E3 details plans for its 2023 return, and they’re intriguing

A new announcement has revealed more about the ESA and ReedPop’s plans for E3 2023, confirming the show’s dates and how it will aim to serve both business needs and the gaming public.

The post, published on GameIndustry.biz by Christopher Dring, ReedPop’s head of games B2B, makes it clear that many details are still being worked out behind the scenes. But this is still our clearest picture yet of what to expect.

E3 2023 will take place from Tuesday, June 13th, through Friday, June 16th. For the first two days, the event will be open only to business and press. The third day, Thursday, will be open to both business and consumers, aka the paying public. The final day, Friday, will be just for consumers.

There will also be a physically split to serve the event’s dual purposes. While there will still be a big, flashy show floor, half of the space will be reserved for business purposes, with quieter booths and dedicated meeting spaces.
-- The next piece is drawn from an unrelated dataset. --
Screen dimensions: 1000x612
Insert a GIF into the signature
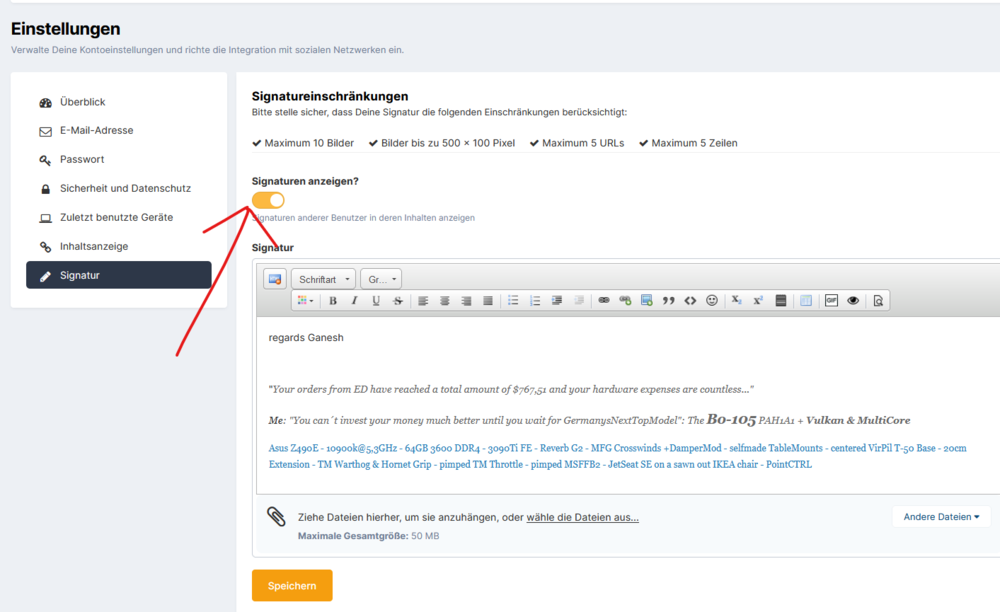831,300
In essence, this means E3 will be replicating the basic strategy of Germany’s Gamescom. Speaking for experience, it’s a much saner option for an event that’s open to the public. These decisions may not have an impact on how you consume the announcements coming out of E3, but more publishers may be likely to participate if the event is better organized.

Of course, it’s likely some companies may still choose to skip E3, but the ESA and ReedPop are extending an olive branch to them as well. According to Dring, E3 will offer companies who choose to exhibit outside the convention center a chance to partner with E3 free of charge. That means companies like EA, PlayStation, and Devolver Digital, who’ve chosen to exhibit offsite in the past, can still have their events tracked through the E3 app and schedule press interviews through one central hub.
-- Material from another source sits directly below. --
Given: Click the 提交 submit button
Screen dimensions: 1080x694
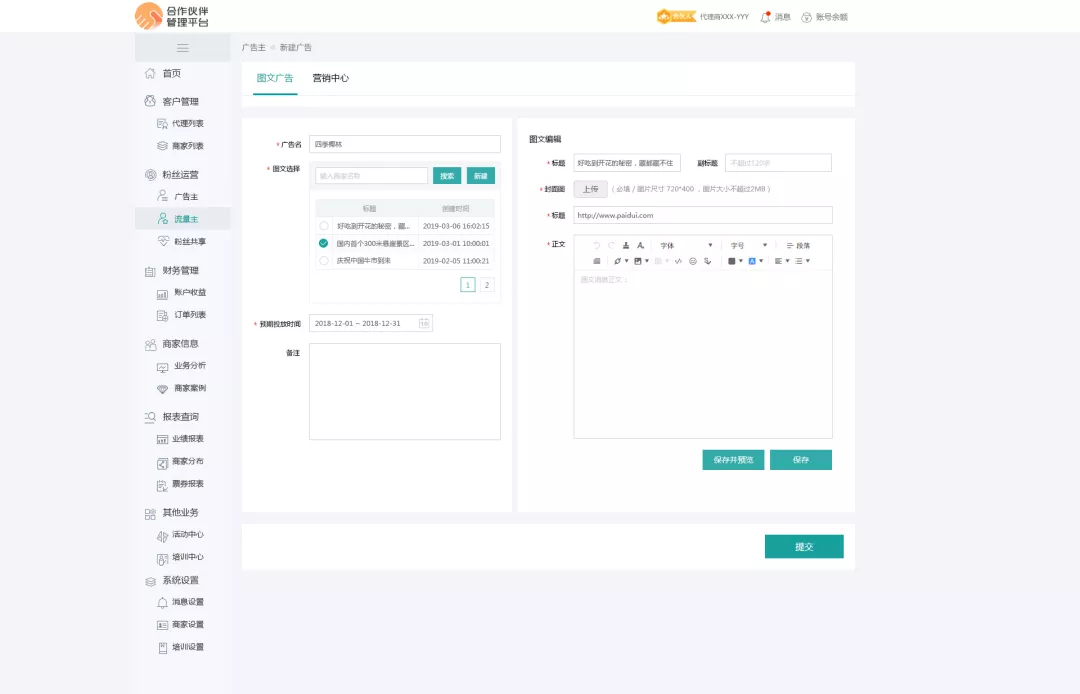Looking at the screenshot, I should (804, 547).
It’s a little inside baseball, but trust me when I say that should certainly make covering the event much easier. Allowing companies a chance to participate without actually participating is also a smart way to rebuild relationships and keep E3 from splintering further into a bunch of disconnected events.

Dring notes that the organizers still don’t know which companies will choose to exhibit at E3 2023, and that could be make or break. “There’s obviously the big question: Who is going? And this is the stage the team is at,” he wrote. “They are sending out the deck, continuing conversations and getting people signed up. Based on what I’m hearing, I’m optimistic, but the team has to prove that this is a different E3, with a different group behind it that’s committed to doing something genuinely good.